(Pixel coordinate grounding data)
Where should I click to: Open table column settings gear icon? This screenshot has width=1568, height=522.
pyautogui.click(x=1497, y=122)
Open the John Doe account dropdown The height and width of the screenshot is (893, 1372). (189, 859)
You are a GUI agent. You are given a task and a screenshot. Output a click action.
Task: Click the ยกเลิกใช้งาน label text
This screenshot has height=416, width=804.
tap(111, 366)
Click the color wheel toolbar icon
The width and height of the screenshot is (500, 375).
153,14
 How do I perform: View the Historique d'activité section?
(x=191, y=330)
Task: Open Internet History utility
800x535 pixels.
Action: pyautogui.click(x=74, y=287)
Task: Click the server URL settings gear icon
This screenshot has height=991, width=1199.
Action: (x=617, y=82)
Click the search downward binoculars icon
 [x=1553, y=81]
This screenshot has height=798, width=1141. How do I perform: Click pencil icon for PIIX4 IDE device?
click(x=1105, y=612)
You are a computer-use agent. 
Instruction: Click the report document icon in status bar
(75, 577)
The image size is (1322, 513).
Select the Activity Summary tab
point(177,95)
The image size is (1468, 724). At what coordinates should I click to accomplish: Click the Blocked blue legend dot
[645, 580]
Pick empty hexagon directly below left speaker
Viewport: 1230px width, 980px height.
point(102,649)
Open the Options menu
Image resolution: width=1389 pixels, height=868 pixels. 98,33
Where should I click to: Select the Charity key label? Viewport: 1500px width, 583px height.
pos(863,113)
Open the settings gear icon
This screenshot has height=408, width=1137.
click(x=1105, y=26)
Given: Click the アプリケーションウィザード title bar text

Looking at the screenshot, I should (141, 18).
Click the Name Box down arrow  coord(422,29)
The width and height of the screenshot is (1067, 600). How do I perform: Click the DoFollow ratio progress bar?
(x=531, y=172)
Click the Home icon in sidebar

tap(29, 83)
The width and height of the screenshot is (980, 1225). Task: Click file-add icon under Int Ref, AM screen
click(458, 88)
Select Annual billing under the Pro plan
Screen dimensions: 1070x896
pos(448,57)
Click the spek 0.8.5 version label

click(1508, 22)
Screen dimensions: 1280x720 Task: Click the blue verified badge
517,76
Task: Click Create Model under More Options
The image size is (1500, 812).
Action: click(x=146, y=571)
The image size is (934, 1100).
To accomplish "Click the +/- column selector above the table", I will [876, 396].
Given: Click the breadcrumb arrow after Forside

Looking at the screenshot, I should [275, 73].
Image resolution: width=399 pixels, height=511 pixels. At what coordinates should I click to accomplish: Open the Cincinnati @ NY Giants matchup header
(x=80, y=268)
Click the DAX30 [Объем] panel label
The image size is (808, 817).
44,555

◆ What to do: Word for word, copy out the entries.

◆ Exercise output:
Where should I click to: Open table column settings gear icon? This screenshot has width=1568, height=522.
pyautogui.click(x=1497, y=122)
Open the John Doe account dropdown The height and width of the screenshot is (893, 1372). (189, 859)
You are a GUI agent. You are given a task and a screenshot. Output a click action.
Task: Click the ยกเลิกใช้งาน label text
This screenshot has height=416, width=804.
tap(111, 366)
Click the color wheel toolbar icon
The width and height of the screenshot is (500, 375).
153,14
 How do I perform: View the Historique d'activité section?
(x=191, y=330)
Task: Open Internet History utility
800x535 pixels.
Action: pyautogui.click(x=74, y=287)
Task: Click the server URL settings gear icon
This screenshot has height=991, width=1199.
Action: (x=617, y=82)
Click the search downward binoculars icon
 [x=1553, y=81]
This screenshot has height=798, width=1141. How do I perform: Click pencil icon for PIIX4 IDE device?
click(x=1105, y=612)
You are a computer-use agent. 
Instruction: Click the report document icon in status bar
(75, 577)
The image size is (1322, 513).
Select the Activity Summary tab
point(177,95)
The image size is (1468, 724). At what coordinates should I click to accomplish: Click the Blocked blue legend dot
[645, 580]
Pick empty hexagon directly below left speaker
Viewport: 1230px width, 980px height.
point(102,649)
Open the Options menu
Image resolution: width=1389 pixels, height=868 pixels. 98,33
Where should I click to: Select the Charity key label? Viewport: 1500px width, 583px height.
pos(863,113)
Open the settings gear icon
This screenshot has height=408, width=1137.
click(x=1105, y=26)
Given: Click the アプリケーションウィザード title bar text

Looking at the screenshot, I should (141, 18).
Click the Name Box down arrow  coord(422,29)
The width and height of the screenshot is (1067, 600). How do I perform: Click the DoFollow ratio progress bar?
(x=531, y=172)
Click the Home icon in sidebar

tap(29, 83)
The width and height of the screenshot is (980, 1225). Task: Click file-add icon under Int Ref, AM screen
click(458, 88)
Select Annual billing under the Pro plan
Screen dimensions: 1070x896
pos(448,57)
Click the spek 0.8.5 version label

click(1508, 22)
Screen dimensions: 1280x720 Task: Click the blue verified badge
517,76
Task: Click Create Model under More Options
The image size is (1500, 812).
Action: click(x=146, y=571)
The image size is (934, 1100).
To accomplish "Click the +/- column selector above the table", I will [876, 396].
Given: Click the breadcrumb arrow after Forside

Looking at the screenshot, I should [275, 73].
Image resolution: width=399 pixels, height=511 pixels. At what coordinates should I click to accomplish: Open the Cincinnati @ NY Giants matchup header
(x=80, y=268)
Click the DAX30 [Объем] panel label
The image size is (808, 817).
44,555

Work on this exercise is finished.